Liszt used the overtures of Beethoven as prototypes of his new art form. Beethoven composed overtures, such as Egmont and Coriolan, for presentation at the beginning of a performance of a play. His genius is his ability to foreshadow and express in musical terms the inner conflicts soon to be exposed by the characters. The violence in Coriolan or the struggle for liberty of Egmont is brilliantly encapsulated by the music. Several of Liszt’s tone poems are structured as overtures but, of course, in modern concert performance no play follows them. Prometheus, for example, describes the character’s suffering and eventual apotheosis and is the model for the twentieth century tone poem Death and Transfiguration. Tasso was actually also originally conceived as an overture to a performance of the Goethe play, telling of the hero’s suffering of earthly injustice and his glorious fame in death. It was during its revision process that Liszt experienced his epiphany: the following drama was superfluous and redundant. A new genre was born. As the centerpiece of this concert of the American Symphony Orchestra, “The Romantic Soul: Lord Byron In Music”, a nobly dramatic performance of the rare Liszt work was positively glorious. The ASO has never sounded better, enunciating the pathos, romance and eventual deification of the hero with remarkable clarity and depth of emotion.

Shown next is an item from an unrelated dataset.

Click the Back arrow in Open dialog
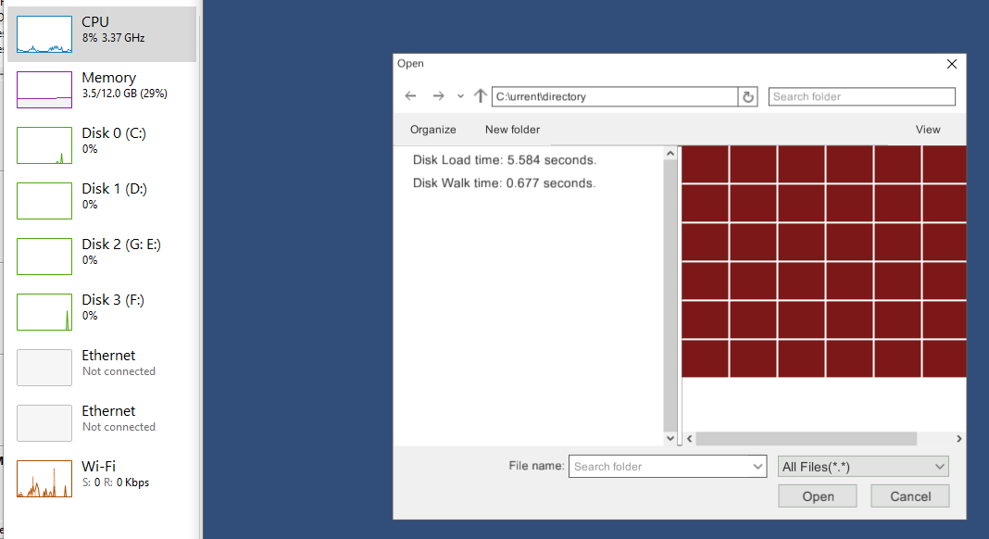The height and width of the screenshot is (539, 989). [411, 96]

Egmont is undoubtedly the thematic and structural inspiration for Schumann’s Manfred. In addition to the obvious melodic and dramatic similarities of the overtures, the works as a whole have parallel performance histories of virtual neglect (not surprisingly, the only live version of the complete Beethoven work that I have ever experienced was itself conducted by Maestro Botstein). This afternoon’s version was a staged realization of the blank verse drama, the separation of Schumann and Byron accomplished with the relatively simple but eloquent device of having the speaking parts declaimed in English and the singing intoned in German. Again the orchestra was superb, creating rapier-like tension in the overture and patiently waiting for their incidental music to appear in snippets. The singing seemed competent (more about this directly), even if the acting was a bit on the sophomoric side. The unique opportunity to experience this masterwork at all in any form resembling a totality was well worth the price of admission.

Unfortunately, there was one major flaw in the production. Avery Fisher was decked out as if the day belonged to rappers, complete with gigantic racks of speakers and a studio mixing board in the midst of the crowd. Amplifying all of the singers and actors created a hollow, artificial tone for the proceedings, especially noticeable by contrast whenever the orchestra played. These little instrumental interludes of Schumann’s device, some as short as just one phrase, provided the only relief from the boombox mentality of the presentation. Not only was it impossible to evaluate any of the singers (or the vocal quality of the actors), but, much more insidious and cheapening, the timbral quality of the pitches themselves was irritating and severely compromised. This is precisely why the New York City Opera has fallen from grace in recent years and many of us who care passionately about the future of classical performance recoil at the very thought of this type of “music at the Walmart” aesthetic. It would be especially disappointing if Mr. Botstein, certainly one of the most well-respected musicians in New York, was lured into the opposing camp.